Gene genealogies in haploid populations evolving according to sweepstakes reproduction

TL;DR

This paper models gene genealogies in haploid populations with sweepstakes reproduction, revealing how multiple-merger coalescents describe their ancestral structures and how population size fluctuations influence these genealogies.

Contribution

It introduces new population genetic models that incorporate sweepstakes reproduction and varying population sizes, connecting them to multiple-merger coalescents like Beta- and Poisson-Dirichlet.

Findings

Genealogies are described by Kingman or Beta- or Poisson-Dirichlet coalescents.

Time scaling varies with population size and environmental fluctuations.

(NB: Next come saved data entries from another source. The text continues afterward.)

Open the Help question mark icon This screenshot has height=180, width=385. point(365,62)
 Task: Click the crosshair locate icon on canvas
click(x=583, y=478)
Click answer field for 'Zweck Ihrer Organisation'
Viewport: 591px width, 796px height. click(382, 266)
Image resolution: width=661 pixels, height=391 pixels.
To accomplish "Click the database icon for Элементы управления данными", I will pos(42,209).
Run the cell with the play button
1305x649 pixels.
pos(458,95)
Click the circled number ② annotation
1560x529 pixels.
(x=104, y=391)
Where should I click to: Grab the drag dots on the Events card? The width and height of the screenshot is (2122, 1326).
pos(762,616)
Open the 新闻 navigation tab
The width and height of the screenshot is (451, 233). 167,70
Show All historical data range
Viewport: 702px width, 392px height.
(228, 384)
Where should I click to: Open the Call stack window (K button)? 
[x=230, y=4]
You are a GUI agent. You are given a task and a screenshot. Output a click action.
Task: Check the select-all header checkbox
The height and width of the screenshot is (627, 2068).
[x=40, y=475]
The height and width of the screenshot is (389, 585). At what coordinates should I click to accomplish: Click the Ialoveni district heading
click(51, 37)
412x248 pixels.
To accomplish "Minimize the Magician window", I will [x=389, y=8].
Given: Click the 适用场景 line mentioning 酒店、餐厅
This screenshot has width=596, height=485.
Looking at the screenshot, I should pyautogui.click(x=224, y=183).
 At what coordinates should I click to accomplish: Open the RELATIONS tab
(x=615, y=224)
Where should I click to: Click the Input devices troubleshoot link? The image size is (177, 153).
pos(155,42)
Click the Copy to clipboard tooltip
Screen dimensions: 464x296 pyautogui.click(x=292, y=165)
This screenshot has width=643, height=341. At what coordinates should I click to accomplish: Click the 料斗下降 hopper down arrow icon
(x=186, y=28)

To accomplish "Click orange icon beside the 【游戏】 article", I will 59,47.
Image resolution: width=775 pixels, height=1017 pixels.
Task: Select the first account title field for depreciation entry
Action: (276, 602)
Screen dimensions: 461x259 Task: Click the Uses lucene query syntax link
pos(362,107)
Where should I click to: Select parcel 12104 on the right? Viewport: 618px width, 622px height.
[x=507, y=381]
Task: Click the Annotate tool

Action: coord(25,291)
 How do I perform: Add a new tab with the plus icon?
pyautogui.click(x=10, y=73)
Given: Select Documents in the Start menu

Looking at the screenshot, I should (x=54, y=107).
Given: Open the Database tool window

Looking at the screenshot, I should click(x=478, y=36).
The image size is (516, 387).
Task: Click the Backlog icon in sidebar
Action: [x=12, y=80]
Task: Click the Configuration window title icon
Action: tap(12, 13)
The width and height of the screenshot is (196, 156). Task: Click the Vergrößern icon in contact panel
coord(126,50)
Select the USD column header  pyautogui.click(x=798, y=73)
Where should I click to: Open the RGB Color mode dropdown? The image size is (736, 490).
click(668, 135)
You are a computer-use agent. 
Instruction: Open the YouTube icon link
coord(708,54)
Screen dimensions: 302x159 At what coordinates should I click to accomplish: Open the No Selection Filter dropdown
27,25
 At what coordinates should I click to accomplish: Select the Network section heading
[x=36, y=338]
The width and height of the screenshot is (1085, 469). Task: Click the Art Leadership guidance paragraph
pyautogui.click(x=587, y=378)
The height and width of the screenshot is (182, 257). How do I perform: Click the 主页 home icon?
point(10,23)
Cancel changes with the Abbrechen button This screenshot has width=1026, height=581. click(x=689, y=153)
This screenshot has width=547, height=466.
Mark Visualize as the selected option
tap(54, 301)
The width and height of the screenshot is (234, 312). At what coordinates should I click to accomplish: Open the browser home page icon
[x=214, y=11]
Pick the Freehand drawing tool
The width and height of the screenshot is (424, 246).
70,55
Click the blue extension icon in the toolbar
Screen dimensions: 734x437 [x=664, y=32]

Simulations show approximation limits and similarities in conditioned and unconditioned models.

Abstract

Sweepstakes reproduction may be generated by chance matching of reproduction with favorable environmental conditions. Gene genealogies generated by sweepstakes reproduction are in the domain of attraction of multiple-merger coalescents where a random number of lineages merges at such times. We consider population genetic models of sweepstakes reproduction for haploid panmictic populations of both constant ($N$), and varying population size, and evolving in a random environment. We construct our models so that we can recover the observed number of new mutations in a given sample without requiring strong assumptions regarding the population size or the mutation rate. Our main results are {\it (i)} continuous-time coalescents that are either the Kingman coalescent or specific families of Beta- or Poisson-Dirichlet coalescents; when combining the results the parameter $\alpha$ of the Beta-coalescent ranges from 0 to 2, and the Beta-coalescents may be incomplete due to an upper bound on the number of potential offspring an arbitrary individual may produce; {\it (ii)} in large populations we measure time in units proportional to either $ N/\log N$ or $N$ generations; {\it (iii)} incorporating fluctuations in population size leads to time-changed multiple-merger coalescents where the time-change does not depend on $\alpha$; {\it (iv)} using simulations we show that in some cases approximations of functionals of a given coalescent do not match the ones of the ancestral process in the domain of attraction of the given coalescent; {\it (v)} approximations of functionals obtained by conditioning on the population ancestry (the ancestral relations of all gene copies at all times) are broadly similar (for the models considered here) to the approximations obtained without conditioning on the population ancestry.